Factory API Reference

This document contains the plotting methods that are embedded into scikit-learn objects by the factory functions clustering_factory() and classifier_factory().

Important Note

If you want to use stand-alone functions and not bother with the factory functions, view the Functions API Reference instead.

Classifier Plots

scikitplot.classifier_factory(clf)

DEPRECATED: This will be removed in v0.4.0. The Factory API has been deprecated. Please migrate existing code into the various new modules of the Functions API. Please note that the interface of those functions will likely be different from that of the Factory API.

Embeds scikit-plot instance methods in an sklearn classifier.

Args:
clf: Scikit-learn classifier instance
Returns:
The same scikit-learn classifier instance passed in clf with embedded scikit-plot instance methods.
Raises:
ValueError: If clf does not contain the instance methods
necessary for scikit-plot instance methods.
scikitplot.classifiers.plot_learning_curve(clf, X, y, title='Learning Curve', cv=None, train_sizes=None, n_jobs=1, scoring=None, ax=None, figsize=None, title_fontsize='large', text_fontsize='medium')

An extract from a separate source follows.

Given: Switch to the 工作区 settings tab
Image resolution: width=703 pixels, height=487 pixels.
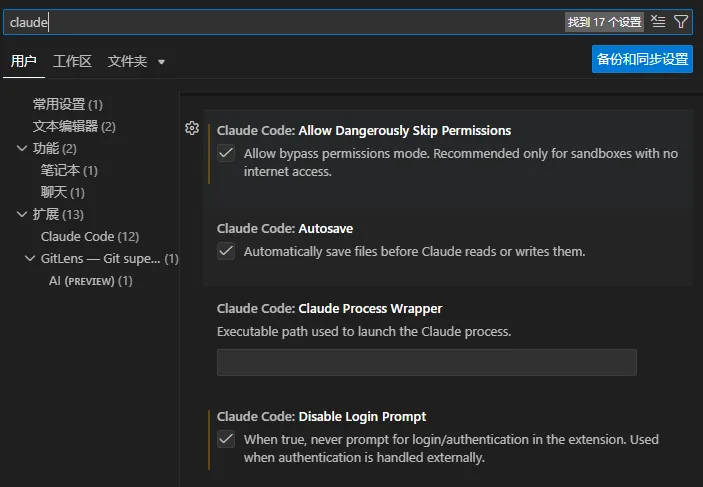Looking at the screenshot, I should [x=72, y=61].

DEPRECATED: This will be removed in v0.4.0. Please use scikitplot.estimators.plot_learning_curve instead.

Generates a plot of the train and test learning curves for a classifier.

Args:
clf: Classifier instance that implements fit and predict
methods.
X (array-like, shape (n_samples, n_features)):
Training vector, where n_samples is the number of samples and n_features is the number of features.
y (array-like, shape (n_samples) or (n_samples, n_features)):
Target relative to X for classification or regression; None for unsupervised learning.
title (string, optional): Title of the generated plot. Defaults to
“Learning Curve”
cv (int, cross-validation generator, iterable, optional): Determines

the cross-validation strategy to be used for splitting.

Possible inputs for cv are:
  • None, to use the default 3-fold cross-validation,
  • integer, to specify the number of folds.
  • An object to be used as a cross-validation generator.
  • An iterable yielding train/test splits.

For integer/None inputs, if y is binary or multiclass, StratifiedKFold used. If the estimator is not a classifier or if y is neither binary nor multiclass, KFold is used.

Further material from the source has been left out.